3. 建立 Zero‑Shot ReAct Agent

from langchain.llms import OpenAI
from langchain.agents import initialize_agent, AgentType

# 1️⃣ 建立 LLM（此處使用 OpenAI gpt-3.5-turbo）
llm = OpenAI(model_name="gpt-3.5-turbo", temperature=0)

# 2️⃣ 把剛才的工具放入列表
tools = [SearchTool(), CalculatorTool()]

# 3️⃣ 初始化 Agent
agent = initialize_agent(
    tools,
    llm,
    agent=AgentType.ZERO_SHOT_REACT_DESCRIPTION,
    verbose=True,          # 顯示思考/行動過程，方便除錯
)

# 4️⃣ 測試一個需要「搜尋」再「計算」的問題
question = "請找出 2023 年台北市人口總數，然後除以 12，算出每月平均新增人口是多少？"
answer = agent.run(question)
print("\n最終答案：", answer)

說明：

initialize_agent 會自動根據每個 Tool 的 description 產生 Prompt，讓 LLM 知道何時使用哪個工具。

verbose=True 會在 console 中印出 LLM 的思考過程（如 Thought:, Action:），有助於了解 Agent 的決策路徑。

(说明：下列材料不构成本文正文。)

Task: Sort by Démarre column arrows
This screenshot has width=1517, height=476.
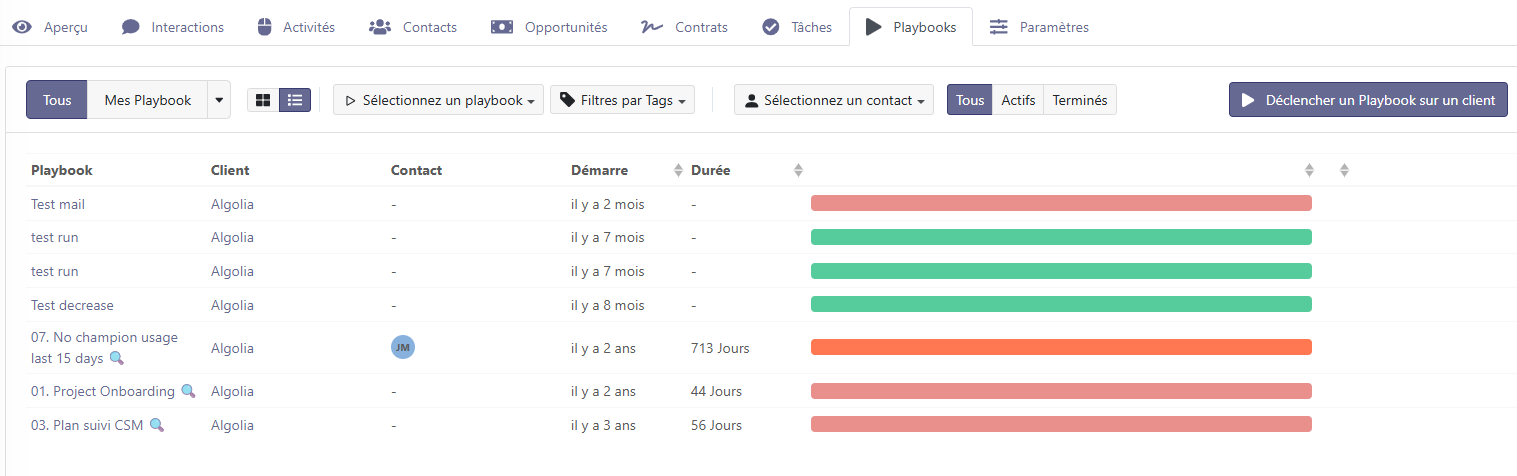Action: click(679, 170)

4. 使用 Structured Output（JSON）避免文字解析錯誤

from langchain.agents import Tool
from langchain.prompts import PromptTemplate

json_prompt = PromptTemplate.from_template(
    """You are an assistant that must output actions in JSON format.
    The schema is:
    {{
        "action": "<tool name>",
        "action_input": "<the input for the tool>"
    }}
    Respond only with the JSON."""
)

agent = initialize_agent(
    tools,
    llm,
    agent=AgentType.OPENAI_FUNCTIONS,
    prompt=json_prompt,
    verbose=True,
)

question = "請把今天的台北天氣說明成一句話，並計算明天的最高溫度與今天的差值。"
print(agent.run(question))

重點：使用 OPENAI_FUNCTIONS（或 structured）時，LLM 會直接回傳 JSON，減少文字切割與錯誤解析的風險。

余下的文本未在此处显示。